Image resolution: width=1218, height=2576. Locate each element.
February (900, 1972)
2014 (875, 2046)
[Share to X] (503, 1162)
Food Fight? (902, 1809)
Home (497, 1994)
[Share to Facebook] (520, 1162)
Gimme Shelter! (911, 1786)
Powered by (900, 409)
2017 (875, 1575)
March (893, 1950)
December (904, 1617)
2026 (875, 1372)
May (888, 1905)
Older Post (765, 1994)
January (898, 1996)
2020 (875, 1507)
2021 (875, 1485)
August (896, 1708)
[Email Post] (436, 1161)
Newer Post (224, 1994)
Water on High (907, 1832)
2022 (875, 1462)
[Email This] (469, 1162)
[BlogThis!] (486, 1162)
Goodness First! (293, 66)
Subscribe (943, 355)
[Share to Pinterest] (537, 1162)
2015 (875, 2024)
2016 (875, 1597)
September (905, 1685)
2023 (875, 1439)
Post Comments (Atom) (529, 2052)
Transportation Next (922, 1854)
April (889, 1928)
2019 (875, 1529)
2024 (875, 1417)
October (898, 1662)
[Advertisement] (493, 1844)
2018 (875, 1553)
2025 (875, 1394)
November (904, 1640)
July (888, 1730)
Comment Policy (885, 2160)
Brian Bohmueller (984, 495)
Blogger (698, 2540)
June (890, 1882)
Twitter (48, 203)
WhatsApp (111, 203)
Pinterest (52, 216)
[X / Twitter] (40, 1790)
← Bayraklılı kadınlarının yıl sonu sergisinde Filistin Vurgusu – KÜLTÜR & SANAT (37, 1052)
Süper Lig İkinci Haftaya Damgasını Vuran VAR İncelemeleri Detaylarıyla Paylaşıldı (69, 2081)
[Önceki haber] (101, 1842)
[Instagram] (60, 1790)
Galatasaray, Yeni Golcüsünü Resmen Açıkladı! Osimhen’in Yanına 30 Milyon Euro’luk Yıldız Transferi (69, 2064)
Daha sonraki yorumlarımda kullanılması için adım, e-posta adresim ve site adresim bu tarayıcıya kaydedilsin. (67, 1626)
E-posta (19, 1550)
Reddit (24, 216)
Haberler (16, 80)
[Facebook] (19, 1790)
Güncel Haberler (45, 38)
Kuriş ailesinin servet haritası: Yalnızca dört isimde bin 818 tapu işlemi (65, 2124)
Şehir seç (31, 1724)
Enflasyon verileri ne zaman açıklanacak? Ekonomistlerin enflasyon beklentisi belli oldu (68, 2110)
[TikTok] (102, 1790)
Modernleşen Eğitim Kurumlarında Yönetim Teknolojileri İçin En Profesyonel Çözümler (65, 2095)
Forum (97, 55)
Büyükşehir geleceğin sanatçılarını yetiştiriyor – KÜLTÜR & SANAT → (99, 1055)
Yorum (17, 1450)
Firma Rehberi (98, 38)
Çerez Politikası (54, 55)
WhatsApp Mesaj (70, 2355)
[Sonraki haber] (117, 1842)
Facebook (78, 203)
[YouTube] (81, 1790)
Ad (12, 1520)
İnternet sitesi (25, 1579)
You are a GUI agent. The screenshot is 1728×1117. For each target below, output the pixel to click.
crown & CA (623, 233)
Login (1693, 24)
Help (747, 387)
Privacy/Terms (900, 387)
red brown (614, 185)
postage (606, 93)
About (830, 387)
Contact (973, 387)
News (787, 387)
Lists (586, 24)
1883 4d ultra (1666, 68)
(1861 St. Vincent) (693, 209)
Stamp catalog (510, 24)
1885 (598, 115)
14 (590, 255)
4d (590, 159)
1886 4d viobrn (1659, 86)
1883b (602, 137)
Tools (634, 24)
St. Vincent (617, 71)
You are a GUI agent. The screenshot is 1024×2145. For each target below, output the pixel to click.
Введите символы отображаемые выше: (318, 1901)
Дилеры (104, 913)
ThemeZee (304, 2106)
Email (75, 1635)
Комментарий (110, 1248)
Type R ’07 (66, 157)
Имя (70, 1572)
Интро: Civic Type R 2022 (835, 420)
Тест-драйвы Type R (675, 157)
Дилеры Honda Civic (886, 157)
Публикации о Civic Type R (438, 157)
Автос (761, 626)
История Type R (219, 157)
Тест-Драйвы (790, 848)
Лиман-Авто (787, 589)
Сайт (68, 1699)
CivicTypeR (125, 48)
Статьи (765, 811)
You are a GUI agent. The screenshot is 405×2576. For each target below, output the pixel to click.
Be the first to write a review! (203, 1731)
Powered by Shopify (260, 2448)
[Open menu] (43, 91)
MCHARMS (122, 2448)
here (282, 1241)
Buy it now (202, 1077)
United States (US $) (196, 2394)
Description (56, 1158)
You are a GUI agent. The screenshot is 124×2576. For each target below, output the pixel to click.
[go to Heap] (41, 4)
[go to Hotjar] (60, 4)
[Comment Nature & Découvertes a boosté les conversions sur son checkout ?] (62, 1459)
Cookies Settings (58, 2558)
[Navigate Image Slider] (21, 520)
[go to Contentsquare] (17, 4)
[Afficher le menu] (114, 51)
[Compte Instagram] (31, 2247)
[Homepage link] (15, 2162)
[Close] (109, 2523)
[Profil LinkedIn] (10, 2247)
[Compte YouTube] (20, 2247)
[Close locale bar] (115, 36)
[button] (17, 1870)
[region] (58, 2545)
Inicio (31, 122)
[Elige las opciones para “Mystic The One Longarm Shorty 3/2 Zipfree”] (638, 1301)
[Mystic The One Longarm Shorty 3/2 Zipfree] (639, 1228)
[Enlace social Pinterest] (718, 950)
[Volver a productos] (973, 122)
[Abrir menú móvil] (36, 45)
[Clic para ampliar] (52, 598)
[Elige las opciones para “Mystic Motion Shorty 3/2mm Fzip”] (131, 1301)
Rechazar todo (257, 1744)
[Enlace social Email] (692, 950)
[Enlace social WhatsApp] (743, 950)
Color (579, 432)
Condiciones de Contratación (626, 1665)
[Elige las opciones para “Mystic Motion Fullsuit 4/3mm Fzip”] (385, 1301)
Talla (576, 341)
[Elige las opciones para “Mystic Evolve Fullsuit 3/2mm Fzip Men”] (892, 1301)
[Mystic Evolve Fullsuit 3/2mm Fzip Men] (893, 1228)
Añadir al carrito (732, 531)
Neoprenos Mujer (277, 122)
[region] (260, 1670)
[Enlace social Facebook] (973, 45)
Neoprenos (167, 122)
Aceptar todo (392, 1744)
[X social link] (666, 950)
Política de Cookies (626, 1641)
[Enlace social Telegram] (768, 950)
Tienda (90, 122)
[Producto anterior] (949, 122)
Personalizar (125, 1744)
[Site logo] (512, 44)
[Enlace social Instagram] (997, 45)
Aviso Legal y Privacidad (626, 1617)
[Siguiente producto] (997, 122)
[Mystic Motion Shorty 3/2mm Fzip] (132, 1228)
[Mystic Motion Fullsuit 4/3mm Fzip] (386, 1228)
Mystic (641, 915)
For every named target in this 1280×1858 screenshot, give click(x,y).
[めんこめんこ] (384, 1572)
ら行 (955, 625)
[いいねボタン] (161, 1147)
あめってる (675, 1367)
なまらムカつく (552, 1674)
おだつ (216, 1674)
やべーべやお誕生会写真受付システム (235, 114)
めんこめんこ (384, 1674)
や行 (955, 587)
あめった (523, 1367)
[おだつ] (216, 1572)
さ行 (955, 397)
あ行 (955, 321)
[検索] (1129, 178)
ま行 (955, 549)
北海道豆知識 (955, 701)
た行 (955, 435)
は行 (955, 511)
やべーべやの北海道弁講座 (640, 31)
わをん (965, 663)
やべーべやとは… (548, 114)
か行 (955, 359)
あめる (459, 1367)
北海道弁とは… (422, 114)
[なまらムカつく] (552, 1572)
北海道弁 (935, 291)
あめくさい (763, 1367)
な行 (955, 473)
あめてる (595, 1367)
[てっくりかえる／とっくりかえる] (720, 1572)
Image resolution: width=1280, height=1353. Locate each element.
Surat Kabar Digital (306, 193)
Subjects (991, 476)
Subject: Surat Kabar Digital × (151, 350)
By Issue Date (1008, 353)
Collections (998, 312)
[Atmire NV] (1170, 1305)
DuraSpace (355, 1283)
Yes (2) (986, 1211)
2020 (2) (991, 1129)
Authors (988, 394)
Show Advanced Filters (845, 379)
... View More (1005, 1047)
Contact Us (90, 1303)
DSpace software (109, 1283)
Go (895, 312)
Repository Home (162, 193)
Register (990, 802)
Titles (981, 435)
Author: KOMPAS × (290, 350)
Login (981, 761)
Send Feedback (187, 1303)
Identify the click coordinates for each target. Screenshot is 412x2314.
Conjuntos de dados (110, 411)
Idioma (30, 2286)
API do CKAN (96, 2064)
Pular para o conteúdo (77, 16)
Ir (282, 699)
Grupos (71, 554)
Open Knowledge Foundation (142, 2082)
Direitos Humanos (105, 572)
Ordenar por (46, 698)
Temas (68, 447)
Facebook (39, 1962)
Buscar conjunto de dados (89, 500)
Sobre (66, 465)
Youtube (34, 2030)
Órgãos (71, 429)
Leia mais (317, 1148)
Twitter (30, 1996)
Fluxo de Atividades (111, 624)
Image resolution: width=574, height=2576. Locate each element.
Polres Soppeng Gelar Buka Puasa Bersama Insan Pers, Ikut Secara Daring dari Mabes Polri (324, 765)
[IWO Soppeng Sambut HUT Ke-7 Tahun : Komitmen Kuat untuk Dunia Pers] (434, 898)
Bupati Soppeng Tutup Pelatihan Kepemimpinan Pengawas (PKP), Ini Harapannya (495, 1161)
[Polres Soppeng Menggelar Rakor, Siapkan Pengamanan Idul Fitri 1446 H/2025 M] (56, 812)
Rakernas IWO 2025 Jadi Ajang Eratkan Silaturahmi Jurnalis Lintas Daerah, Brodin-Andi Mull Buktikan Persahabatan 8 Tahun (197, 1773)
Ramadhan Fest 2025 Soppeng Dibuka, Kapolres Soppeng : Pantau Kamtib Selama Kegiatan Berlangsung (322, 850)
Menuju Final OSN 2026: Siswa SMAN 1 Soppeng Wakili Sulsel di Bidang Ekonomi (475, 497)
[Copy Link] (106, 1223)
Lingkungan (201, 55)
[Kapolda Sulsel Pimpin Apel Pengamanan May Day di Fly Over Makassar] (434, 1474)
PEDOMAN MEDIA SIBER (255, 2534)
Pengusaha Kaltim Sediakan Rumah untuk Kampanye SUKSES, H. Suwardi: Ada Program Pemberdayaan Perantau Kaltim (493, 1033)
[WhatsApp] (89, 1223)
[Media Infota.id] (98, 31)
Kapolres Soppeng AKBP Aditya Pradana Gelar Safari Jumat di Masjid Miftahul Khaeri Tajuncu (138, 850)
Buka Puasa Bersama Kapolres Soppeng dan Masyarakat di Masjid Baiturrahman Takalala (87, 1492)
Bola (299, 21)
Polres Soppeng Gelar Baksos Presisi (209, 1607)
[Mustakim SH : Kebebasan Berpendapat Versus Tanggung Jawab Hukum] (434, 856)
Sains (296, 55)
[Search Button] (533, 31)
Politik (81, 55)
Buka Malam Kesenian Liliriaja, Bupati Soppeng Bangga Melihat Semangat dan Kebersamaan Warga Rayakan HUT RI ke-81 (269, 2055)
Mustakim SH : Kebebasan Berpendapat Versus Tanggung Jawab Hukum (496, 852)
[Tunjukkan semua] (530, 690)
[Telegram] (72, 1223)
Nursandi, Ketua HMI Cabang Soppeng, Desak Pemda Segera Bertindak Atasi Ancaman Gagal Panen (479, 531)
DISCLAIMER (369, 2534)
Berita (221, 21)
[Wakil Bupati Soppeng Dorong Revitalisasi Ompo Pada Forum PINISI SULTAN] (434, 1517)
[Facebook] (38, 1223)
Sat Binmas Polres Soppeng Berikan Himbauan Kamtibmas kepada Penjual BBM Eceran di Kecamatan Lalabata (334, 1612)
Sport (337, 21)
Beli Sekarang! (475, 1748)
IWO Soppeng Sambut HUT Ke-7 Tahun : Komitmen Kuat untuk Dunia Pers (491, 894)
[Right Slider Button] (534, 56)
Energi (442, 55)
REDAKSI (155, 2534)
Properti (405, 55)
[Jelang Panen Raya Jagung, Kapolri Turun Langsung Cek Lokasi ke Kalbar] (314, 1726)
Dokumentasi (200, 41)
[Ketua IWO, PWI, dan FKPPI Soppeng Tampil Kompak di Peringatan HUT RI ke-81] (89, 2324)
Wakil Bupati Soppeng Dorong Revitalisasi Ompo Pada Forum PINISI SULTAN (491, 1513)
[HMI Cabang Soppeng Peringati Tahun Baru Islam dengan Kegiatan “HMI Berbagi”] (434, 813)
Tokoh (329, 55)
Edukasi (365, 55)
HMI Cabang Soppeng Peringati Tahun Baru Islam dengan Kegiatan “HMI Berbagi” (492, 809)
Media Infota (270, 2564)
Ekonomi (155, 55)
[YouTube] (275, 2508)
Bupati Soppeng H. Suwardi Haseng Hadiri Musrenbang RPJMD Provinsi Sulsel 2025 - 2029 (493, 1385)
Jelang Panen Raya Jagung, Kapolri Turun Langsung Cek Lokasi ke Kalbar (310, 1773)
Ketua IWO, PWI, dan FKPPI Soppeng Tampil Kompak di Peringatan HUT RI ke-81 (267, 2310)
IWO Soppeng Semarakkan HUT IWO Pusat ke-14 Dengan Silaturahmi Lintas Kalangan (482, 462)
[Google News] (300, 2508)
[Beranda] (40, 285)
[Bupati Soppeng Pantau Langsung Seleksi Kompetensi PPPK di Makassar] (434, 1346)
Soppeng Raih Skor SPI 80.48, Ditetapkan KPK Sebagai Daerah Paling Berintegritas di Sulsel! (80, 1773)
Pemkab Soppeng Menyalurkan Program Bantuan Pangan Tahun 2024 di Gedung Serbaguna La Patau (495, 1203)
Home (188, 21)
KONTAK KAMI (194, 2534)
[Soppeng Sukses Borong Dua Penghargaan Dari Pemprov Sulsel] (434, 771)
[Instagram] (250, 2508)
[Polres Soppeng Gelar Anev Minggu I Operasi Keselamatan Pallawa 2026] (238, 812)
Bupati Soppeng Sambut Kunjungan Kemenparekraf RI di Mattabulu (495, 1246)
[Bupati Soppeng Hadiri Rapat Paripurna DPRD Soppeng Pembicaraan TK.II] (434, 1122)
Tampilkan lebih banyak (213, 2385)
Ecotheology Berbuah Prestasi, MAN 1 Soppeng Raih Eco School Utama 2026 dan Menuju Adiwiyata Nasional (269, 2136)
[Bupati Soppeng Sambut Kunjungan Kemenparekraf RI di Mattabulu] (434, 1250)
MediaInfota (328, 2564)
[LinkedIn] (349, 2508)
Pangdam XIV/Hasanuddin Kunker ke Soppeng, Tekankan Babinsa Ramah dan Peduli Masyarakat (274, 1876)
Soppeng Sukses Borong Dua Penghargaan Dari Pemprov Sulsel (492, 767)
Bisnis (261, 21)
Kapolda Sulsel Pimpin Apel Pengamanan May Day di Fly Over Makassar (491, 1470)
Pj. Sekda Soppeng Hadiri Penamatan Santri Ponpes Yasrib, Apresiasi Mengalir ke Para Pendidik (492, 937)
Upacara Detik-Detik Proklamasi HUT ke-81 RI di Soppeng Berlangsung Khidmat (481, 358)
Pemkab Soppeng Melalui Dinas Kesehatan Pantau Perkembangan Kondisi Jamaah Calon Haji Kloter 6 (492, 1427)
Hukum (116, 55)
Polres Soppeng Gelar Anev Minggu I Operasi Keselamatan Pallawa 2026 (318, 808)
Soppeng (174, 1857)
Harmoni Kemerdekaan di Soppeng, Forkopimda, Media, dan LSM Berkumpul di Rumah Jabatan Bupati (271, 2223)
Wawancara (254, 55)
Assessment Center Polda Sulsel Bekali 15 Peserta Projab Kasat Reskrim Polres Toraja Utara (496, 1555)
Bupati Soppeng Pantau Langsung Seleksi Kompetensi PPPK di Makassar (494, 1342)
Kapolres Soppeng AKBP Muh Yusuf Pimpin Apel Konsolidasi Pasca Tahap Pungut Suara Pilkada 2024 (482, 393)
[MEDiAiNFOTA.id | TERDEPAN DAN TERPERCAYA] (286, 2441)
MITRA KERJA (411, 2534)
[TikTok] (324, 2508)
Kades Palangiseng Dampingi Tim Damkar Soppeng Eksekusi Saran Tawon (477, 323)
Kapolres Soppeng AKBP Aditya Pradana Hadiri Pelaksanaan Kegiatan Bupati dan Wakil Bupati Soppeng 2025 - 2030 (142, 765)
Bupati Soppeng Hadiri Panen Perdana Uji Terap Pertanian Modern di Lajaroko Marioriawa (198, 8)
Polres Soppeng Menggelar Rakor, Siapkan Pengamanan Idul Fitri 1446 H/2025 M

# # # # #

What you need to do → From the listing above, copy all lines holding the word "Fitri".

Output →
[Polres Soppeng Menggelar Rakor, Siapkan Pengamanan Idul Fitri 1446 H/2025 M] (56, 812)
Polres Soppeng Menggelar Rakor, Siapkan Pengamanan Idul Fitri 1446 H/2025 M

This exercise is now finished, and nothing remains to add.